As a model employee, Skenes helps the Pirates get out of a difficult position.

“Obviously, I’m 22 years old and the whole story, I think, was about managing the workload, managing my volume this year,” Skenes said. “And then, you know, honestly, Sheltie said I looked tired when he was talking to me in the dugout and he looked at me.

“That’s kind of how I felt. I was having a hard time. It was 60+ pitches in the first three innings. There’s going to be more outings like that, and [it] It’s a shame that it ended up on such an outing.”

It’s happened twice now. In Skenes’ second start in the big leagues, he struck out 11 and walked one in six hitless innings against the Chicago Cubs. Shelton sat him out in the seventh.

It may be smart. It also stinks. Perhaps such caution will prolong Skenes’ season or his career. It will undoubtedly rob the sport of moments it needs.
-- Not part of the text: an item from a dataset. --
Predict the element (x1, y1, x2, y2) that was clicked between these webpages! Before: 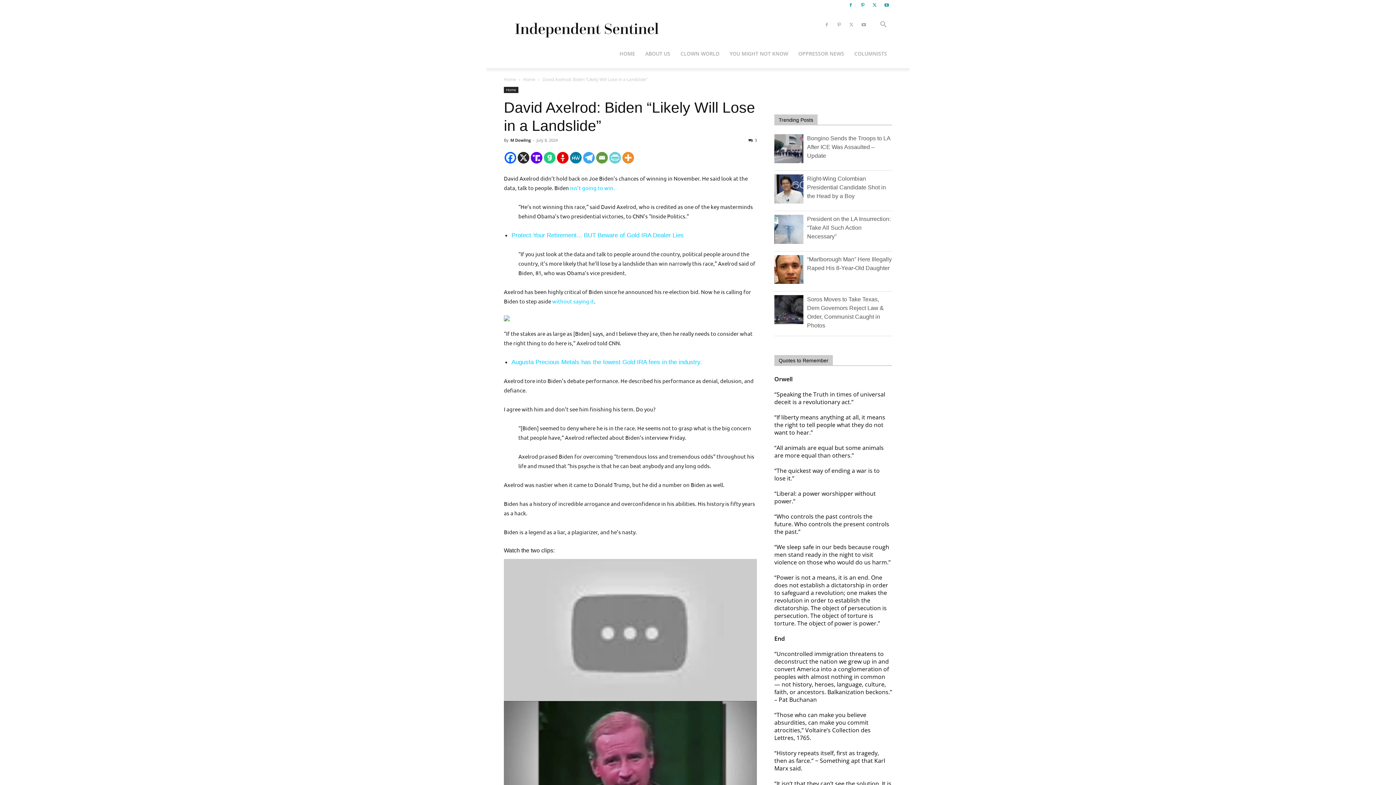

So much effort is put into protecting players who play less and less of a role in determining the outcome of a game. The average starting pitcher completed 5.29 innings in the first half of this season. Last year it was 5.14. That’s somewhere between 15 and 16 outs, leaving a group of gas-throwing relievers to make the final 11 or 12. The brunt of the burden once fell to the starter; in 2011, the average start was more than six innings. The burden has shifted, and it’s shifting.

Moreover, there are cautionary tales everywhere. The last rookie pitcher to arrive with Skenes’ attention was Stephen Strasburg, who struck out 41 and walked five in his first four starts with the Washington Nationals in 2010. In his 12th start, in August at Philadelphia, he shook his right arm. It was removed in the fifth inning. He underwent Tommy John ligament replacement surgery on his elbow. He did not pitch in the majors again until the following September.

(In)famously, the Nationals managed Strasburg’s innings the following year — to the point where he was pulled from the rotation even as Washington reached the playoffs. What was outrageous then is commonplace now. Skenes has never thrown more than the 129⅓ innings he completed last year between college and the minors. He’s already at 93⅔ this season. Baseball, as an industry, keeps a close eye on those numbers. The Pirates, just a game and a half shy of an NL wild-card berth, could face Strasburg-like questions.

There is no foolproof method, though. Clubs keep watching pitchers. Pitchers keep twisting their elbows. Let’s hope Skenes is different. His first 11 starts are done.

“Hopefully I can play this game a lot more,” said Skenes.

Fingers crossed. Breath held. The best thing for the game is that Skenes is an outsider, that he stays healthy because he’s an attraction that sells tickets and draws viewers. The best thing for the Pirates may be that every time he’s out, he gives up a single in the first or second inning. That way, when Shelton does what he feels he has to do, he won’t rob Skenes — or the rest of us — of a moment that could have been.